### Source records:
--- START ---
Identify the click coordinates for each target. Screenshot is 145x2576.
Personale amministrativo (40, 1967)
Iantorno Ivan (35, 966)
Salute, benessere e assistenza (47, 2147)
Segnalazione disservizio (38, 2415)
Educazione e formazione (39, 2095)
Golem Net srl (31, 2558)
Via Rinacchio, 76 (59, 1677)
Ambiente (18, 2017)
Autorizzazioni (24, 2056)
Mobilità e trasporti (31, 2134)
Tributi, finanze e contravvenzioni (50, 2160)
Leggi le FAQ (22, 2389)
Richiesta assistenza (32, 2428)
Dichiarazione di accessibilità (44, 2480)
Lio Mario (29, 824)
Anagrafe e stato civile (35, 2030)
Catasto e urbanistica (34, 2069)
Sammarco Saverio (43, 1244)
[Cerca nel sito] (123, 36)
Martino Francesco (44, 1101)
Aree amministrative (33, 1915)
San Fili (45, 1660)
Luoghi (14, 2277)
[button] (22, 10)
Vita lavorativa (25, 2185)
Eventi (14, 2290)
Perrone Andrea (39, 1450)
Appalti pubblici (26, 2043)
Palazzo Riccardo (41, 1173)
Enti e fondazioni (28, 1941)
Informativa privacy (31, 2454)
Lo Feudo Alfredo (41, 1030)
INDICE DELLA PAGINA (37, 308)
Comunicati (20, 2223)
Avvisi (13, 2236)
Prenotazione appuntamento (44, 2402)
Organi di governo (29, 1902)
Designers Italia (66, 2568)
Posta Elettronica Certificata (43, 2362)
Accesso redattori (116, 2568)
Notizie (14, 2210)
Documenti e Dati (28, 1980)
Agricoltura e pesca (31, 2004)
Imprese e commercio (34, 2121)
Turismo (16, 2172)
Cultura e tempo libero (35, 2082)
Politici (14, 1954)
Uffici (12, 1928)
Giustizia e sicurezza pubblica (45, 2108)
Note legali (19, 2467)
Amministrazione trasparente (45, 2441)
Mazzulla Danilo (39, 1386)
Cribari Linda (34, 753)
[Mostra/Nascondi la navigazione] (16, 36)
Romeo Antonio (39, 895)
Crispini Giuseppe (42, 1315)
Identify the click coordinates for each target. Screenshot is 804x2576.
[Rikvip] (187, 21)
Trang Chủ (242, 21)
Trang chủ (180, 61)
--- END ---
--- START ---
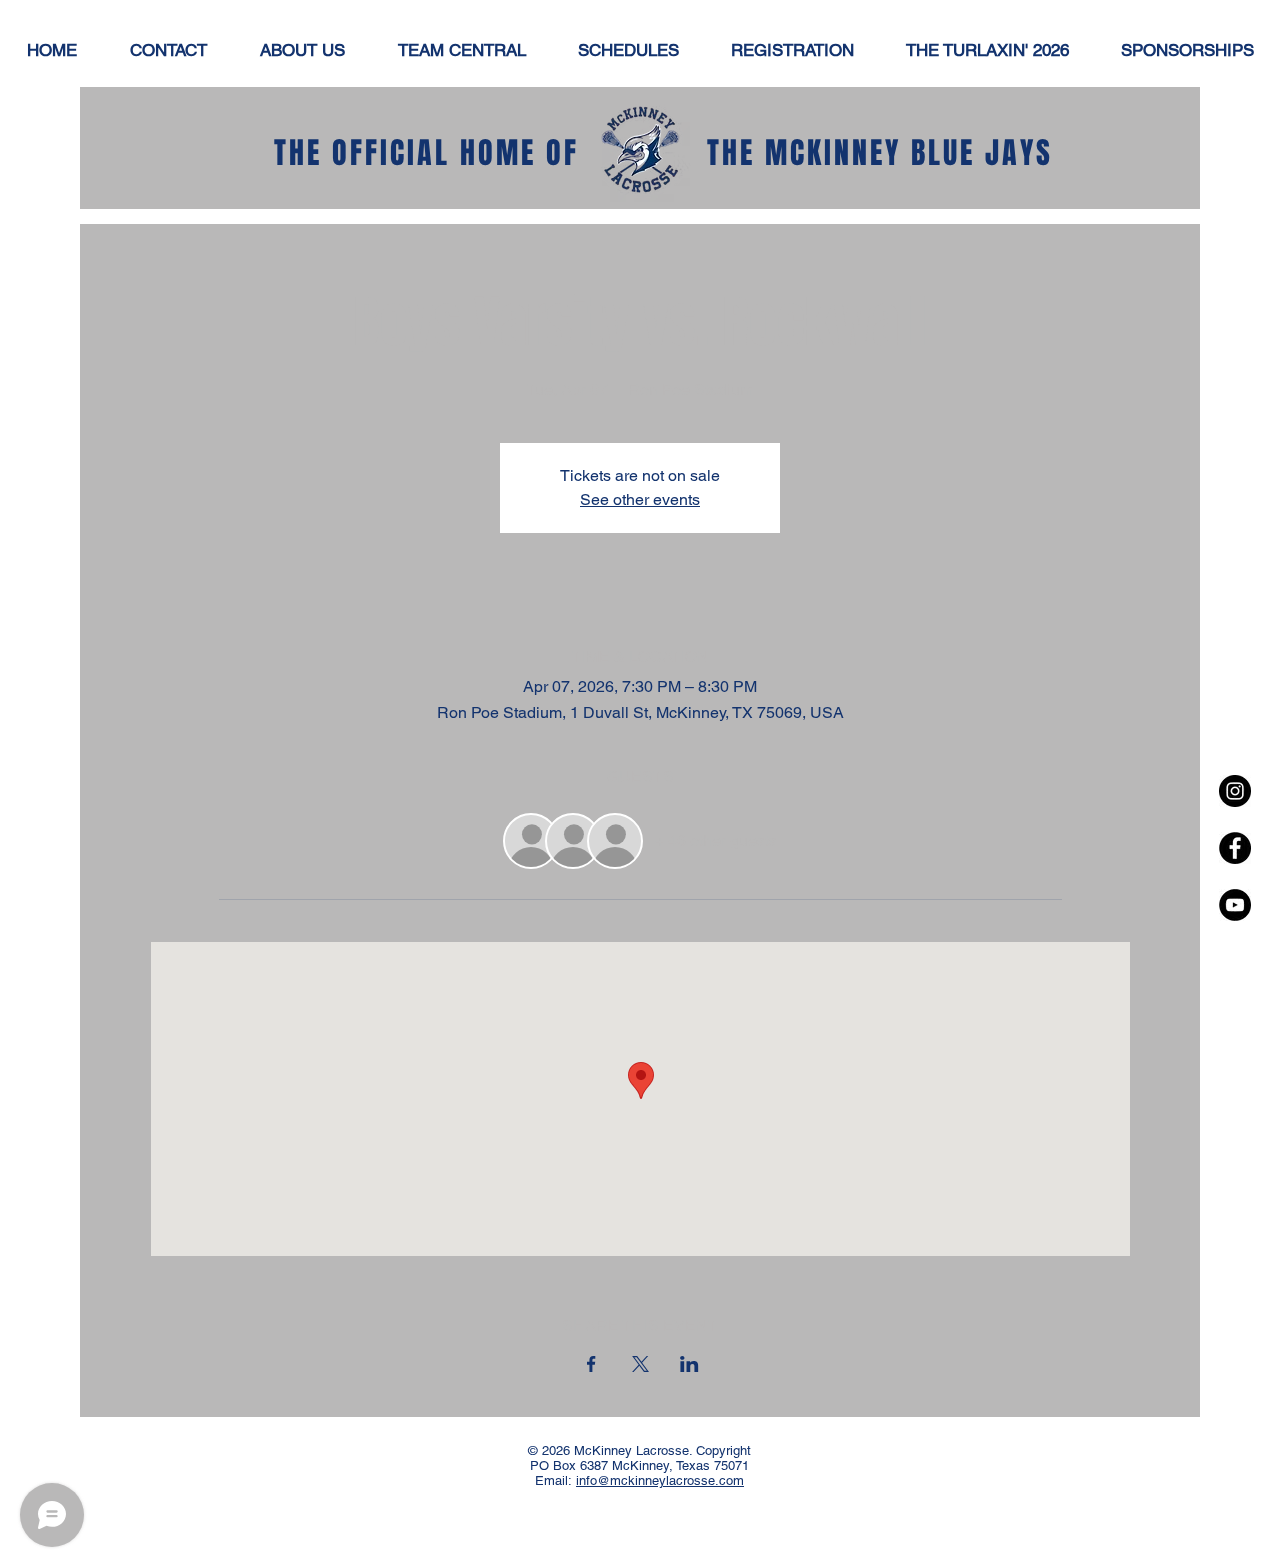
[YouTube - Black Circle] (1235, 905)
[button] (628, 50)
--- END ---
--- START ---
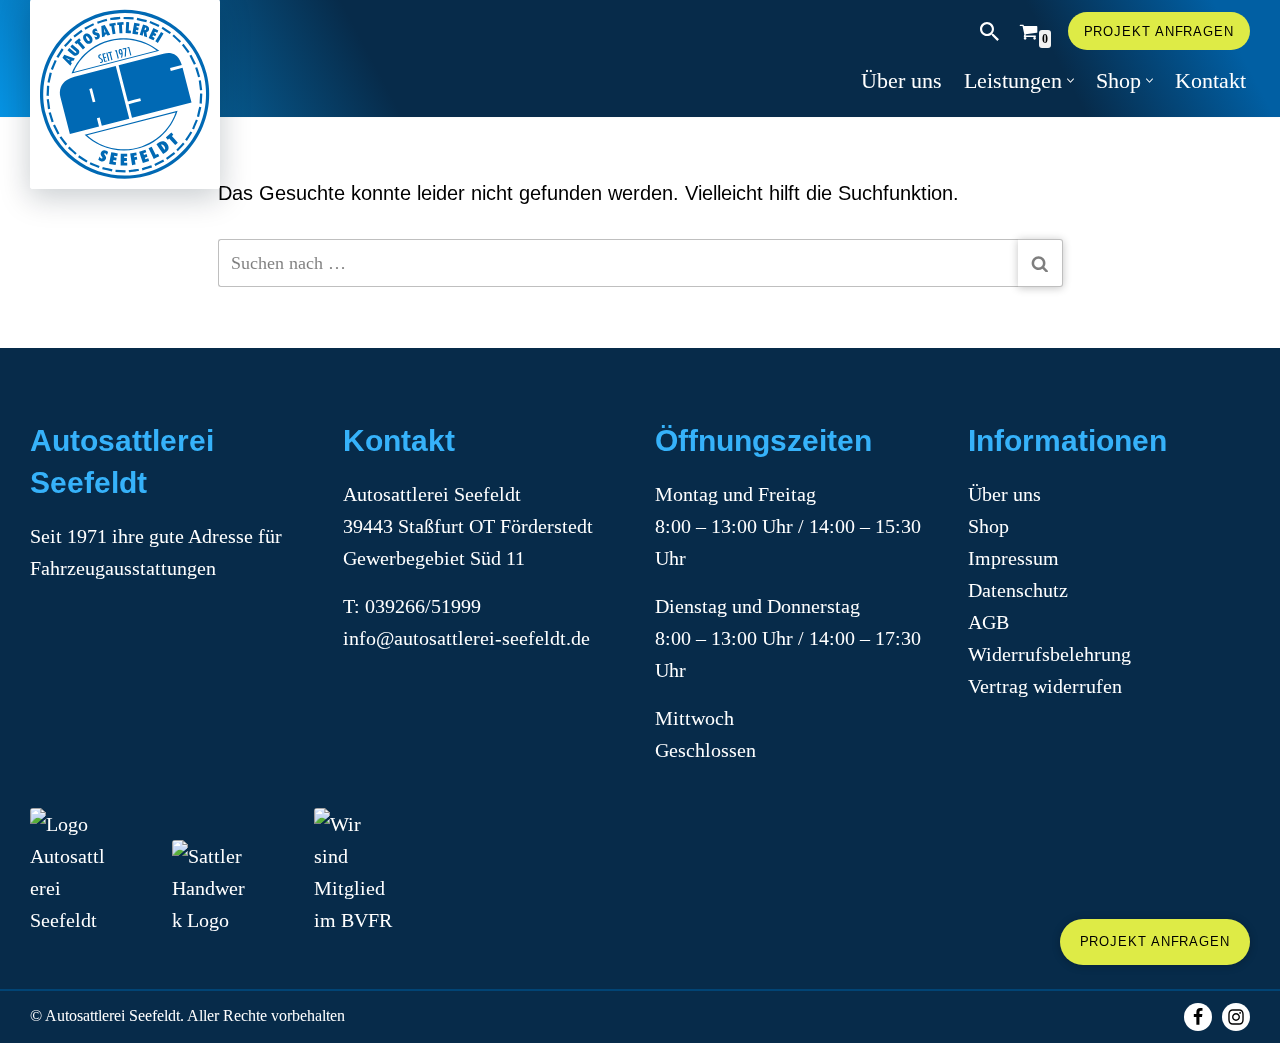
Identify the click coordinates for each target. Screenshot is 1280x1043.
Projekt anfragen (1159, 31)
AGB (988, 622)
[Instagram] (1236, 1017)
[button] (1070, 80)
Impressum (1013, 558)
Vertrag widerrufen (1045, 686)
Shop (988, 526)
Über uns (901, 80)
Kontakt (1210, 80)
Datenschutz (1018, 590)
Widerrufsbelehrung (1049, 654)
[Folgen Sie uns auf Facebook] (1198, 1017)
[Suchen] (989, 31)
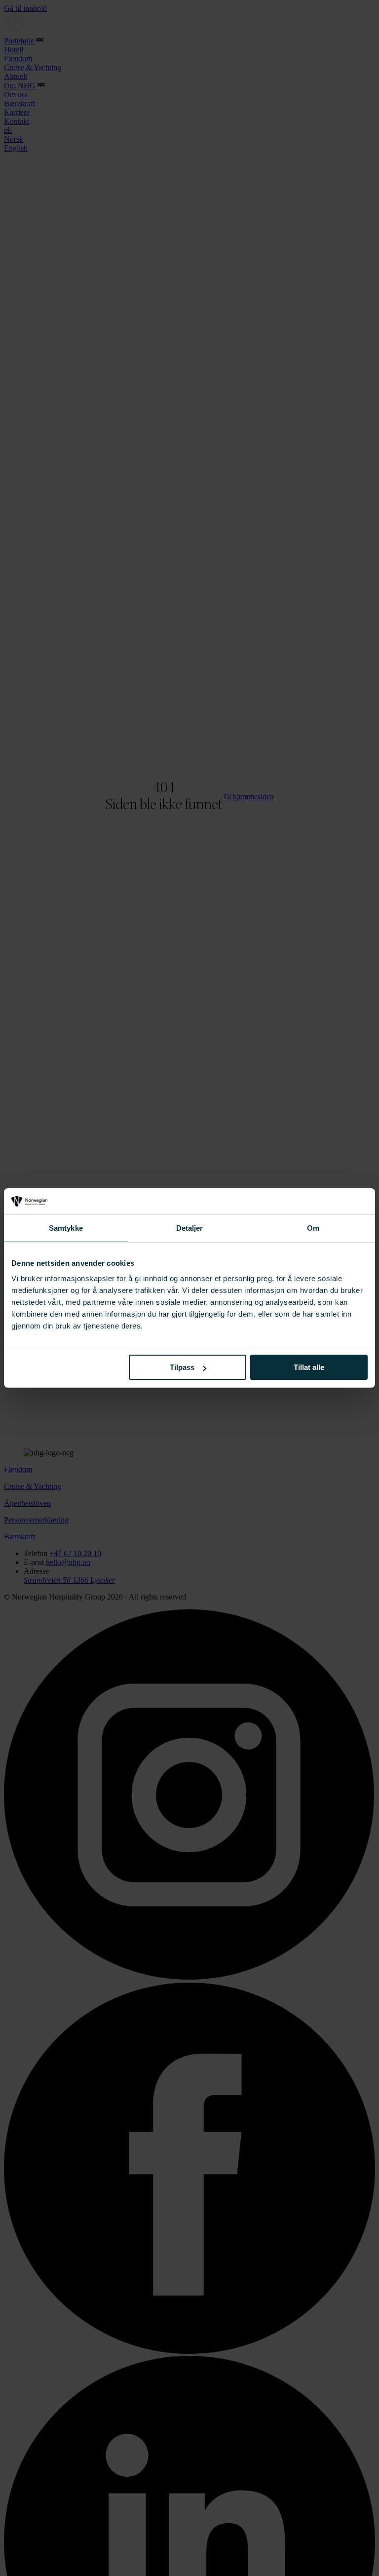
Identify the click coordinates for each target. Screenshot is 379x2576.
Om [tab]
--- END ---
Quote the data above from the line containing "Screenshot is 145x2576." to the line containing "Dichiarazione di accessibilità (44, 2480)", inclusive, and stop.

### Written reply:
Identify the click coordinates for each target. Screenshot is 145x2576.
Personale amministrativo (40, 1967)
Iantorno Ivan (35, 966)
Salute, benessere e assistenza (47, 2147)
Segnalazione disservizio (38, 2415)
Educazione e formazione (39, 2095)
Golem Net srl (31, 2558)
Via Rinacchio, 76 (59, 1677)
Ambiente (18, 2017)
Autorizzazioni (24, 2056)
Mobilità e trasporti (31, 2134)
Tributi, finanze e contravvenzioni (50, 2160)
Leggi le FAQ (22, 2389)
Richiesta assistenza (32, 2428)
Dichiarazione di accessibilità (44, 2480)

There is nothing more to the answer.